===== Material to process =====

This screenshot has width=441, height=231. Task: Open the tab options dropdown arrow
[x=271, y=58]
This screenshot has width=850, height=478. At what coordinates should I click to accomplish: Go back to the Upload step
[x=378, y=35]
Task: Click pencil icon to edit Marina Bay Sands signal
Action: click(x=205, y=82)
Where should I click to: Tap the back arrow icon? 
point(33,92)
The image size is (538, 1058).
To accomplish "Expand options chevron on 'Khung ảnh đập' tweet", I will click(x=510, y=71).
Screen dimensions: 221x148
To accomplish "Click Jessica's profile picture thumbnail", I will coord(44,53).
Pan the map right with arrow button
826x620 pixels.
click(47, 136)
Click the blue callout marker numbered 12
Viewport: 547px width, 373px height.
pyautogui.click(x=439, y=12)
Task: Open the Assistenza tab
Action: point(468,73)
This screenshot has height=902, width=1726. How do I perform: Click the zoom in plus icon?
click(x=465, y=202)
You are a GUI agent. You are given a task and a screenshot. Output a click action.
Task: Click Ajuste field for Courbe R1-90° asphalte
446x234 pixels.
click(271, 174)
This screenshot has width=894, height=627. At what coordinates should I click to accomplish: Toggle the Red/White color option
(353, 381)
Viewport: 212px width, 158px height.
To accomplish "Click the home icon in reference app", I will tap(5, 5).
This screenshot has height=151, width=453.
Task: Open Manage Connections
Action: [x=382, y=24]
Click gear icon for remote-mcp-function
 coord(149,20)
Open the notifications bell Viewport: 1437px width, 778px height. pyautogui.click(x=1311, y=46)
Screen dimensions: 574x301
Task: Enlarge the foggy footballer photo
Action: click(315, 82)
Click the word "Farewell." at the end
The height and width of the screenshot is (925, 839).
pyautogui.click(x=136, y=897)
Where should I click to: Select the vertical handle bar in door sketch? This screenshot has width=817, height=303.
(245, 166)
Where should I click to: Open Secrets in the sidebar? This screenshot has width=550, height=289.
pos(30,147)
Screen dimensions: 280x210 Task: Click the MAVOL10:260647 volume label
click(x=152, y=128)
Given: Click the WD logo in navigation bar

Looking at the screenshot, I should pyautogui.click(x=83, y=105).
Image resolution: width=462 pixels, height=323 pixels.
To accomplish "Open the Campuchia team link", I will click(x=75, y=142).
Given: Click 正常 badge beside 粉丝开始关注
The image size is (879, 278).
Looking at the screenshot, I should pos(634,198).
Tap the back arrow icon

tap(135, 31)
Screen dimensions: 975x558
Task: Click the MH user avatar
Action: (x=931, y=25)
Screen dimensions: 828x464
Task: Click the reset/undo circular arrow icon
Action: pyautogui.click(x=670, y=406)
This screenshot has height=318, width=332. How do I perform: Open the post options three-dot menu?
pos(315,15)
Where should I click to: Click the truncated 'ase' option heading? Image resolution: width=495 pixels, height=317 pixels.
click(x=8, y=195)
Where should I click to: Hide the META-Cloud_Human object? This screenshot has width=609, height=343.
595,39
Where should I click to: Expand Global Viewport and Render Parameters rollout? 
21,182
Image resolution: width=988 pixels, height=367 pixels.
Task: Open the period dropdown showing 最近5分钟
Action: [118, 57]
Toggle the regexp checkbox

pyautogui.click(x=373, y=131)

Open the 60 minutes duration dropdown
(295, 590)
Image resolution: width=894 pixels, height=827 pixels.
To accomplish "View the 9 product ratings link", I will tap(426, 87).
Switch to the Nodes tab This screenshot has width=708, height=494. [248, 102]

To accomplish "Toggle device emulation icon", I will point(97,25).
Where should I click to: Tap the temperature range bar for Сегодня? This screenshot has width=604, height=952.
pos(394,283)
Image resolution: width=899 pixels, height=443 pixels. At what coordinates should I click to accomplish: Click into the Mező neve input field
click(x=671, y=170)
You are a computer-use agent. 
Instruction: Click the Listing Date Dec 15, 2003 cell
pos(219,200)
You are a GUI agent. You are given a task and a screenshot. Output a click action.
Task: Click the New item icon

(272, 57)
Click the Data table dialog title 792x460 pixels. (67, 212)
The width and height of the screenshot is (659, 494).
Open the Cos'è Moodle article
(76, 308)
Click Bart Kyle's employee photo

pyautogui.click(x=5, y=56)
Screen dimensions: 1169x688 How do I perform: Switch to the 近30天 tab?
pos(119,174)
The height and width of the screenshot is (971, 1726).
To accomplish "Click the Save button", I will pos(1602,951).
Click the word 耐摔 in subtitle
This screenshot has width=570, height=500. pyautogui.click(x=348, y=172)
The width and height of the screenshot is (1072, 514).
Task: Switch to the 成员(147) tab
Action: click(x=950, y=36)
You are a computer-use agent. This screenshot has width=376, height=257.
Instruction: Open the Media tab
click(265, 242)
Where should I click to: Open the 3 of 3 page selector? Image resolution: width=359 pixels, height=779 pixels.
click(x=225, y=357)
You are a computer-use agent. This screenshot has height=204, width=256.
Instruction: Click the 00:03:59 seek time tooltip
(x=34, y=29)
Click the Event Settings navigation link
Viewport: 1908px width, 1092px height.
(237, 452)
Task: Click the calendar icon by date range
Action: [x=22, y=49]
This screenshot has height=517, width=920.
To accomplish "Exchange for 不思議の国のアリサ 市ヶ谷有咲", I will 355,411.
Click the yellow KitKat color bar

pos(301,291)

=====

■ Task instructions:
Copy each line of the data that includes the word "button".

■ Response:
Pan the map right with arrow button
To accomplish "Click the Save button", I will pos(1602,951).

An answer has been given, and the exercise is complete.